The main disconnect in this conversation may simply be semantic. What are we talking about when we say rhetoric? There is clear, long history of rhetoric as a practical matter. That’s not to say that rhetoric-as-practice is without a “theoretical” or “philosophical” element in some sense of these terms. We talk about football coaches having a philosophy. Business schools can teach theories of management. Rhetoric-as-practice has theories and philosophies like that. The “writing process” is one. They are concepts that inform practices. They are discovered through research and experimentation, and they have value both intellectually and practically.

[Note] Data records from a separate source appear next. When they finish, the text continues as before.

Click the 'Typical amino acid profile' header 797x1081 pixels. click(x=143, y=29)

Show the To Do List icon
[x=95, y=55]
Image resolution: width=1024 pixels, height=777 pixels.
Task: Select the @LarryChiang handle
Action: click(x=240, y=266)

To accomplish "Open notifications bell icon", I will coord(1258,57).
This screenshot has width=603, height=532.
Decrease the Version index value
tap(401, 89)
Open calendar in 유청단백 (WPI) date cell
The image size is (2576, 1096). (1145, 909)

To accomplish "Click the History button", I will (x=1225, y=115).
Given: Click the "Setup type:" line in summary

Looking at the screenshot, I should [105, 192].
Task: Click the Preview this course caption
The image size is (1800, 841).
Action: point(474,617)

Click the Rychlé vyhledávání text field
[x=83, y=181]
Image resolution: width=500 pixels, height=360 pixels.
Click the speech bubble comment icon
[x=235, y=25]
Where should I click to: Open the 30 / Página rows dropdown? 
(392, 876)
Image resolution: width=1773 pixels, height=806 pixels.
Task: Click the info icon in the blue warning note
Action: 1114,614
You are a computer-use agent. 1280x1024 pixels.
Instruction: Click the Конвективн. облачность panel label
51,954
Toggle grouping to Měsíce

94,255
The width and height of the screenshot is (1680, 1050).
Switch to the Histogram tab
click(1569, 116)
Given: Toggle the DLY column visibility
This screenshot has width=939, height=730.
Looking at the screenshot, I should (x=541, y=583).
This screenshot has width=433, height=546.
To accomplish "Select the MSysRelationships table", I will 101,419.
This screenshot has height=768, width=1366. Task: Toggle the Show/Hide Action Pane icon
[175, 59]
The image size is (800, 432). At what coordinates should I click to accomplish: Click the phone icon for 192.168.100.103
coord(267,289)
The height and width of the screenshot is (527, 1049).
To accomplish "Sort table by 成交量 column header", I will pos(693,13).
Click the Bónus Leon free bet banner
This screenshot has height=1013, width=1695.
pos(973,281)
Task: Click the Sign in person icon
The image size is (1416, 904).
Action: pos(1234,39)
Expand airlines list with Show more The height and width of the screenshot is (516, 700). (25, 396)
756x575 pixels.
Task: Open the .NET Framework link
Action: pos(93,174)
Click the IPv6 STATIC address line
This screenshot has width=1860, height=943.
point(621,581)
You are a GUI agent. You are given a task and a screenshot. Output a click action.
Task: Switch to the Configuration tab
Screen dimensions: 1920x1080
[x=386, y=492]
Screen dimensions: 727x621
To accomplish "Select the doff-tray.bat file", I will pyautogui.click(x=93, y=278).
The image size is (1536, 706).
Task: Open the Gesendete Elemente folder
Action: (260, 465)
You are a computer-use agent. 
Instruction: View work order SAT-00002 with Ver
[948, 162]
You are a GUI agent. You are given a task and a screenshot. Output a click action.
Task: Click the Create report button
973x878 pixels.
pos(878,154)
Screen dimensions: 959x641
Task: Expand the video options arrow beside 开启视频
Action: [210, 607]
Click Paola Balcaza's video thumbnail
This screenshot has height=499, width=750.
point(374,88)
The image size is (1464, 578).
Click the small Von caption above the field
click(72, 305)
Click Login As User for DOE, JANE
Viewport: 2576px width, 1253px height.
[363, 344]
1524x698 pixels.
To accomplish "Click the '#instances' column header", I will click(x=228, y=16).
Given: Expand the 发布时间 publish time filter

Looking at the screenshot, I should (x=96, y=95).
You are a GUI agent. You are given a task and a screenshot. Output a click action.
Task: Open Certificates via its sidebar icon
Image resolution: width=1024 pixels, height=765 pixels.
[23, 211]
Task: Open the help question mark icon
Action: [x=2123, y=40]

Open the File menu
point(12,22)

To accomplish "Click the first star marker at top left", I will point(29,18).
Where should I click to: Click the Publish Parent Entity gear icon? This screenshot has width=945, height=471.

However, rhetoric-as-practice is something humans do to and/or with one another. These are conscious acts, inasmuch as they pass through our conscious minds and we have the subjective experience of making conscious decisions about them. While some rhetorical strategies may target human audiences at an unconscious level, the strategies are consciously learned, practice, and deployed by the author/speaker. While we can talk about the varying affordances created by technologies and other material conditions (as well as less visible, ideological conditions)—how to identify them and work in relation to them—rhetoric-as-practice ultimately comes back to conscious human decisions about interacting on a conscious level with other humans.

My sense is that it is a definition somewhat like that which lies at the foundation of Latour’s thinking in this interview. This is “why all of this militates for a reduced, not reduced, focused sense of rhetoric for the most maligned mode of politics.” This is something like the traditional, little (?) rhetoric: “focused.”

Ironically though, from at least this new materialist rhetorician’s perspective, this rhetoric isn’t too little or focused as we see in this somewhat comical exchange from the interview.

Walsh: what theory or expertise from outside the rhetorical canon do you think rhetoricians should cultivate to better achieve their aim of helping humans (and non-humans) to live more justly together in polity?

Latour: You mean if rhetoric were taken seriously as learning how to assemble people speaking well of each other in a world which we would know to speak well of?

Walsh: Yes.

Latour: Then it’s useful, if it does that, if it has the skill to do that. Then it’s the equivalent of civilization! (423)

Talk about trying to “cover it all”! This is not, in my view, the aim of a new materialist rhetoric but rather the aim of a traditional, modernist, humanist rhetoric: a belief that through rhetoric-as-practice humans will live more justly. But as Latour notes, “the technical difficulty is that we still have no account of ontological pluralism with that” (423). In short, Latour sees little in rhetoric that would give it resources to account for ontological pluralism (since it stops at the borders of conscious human practice in the agora) and even if it did, it would still be little more than “clever elements for you deal with ontological pluralism.”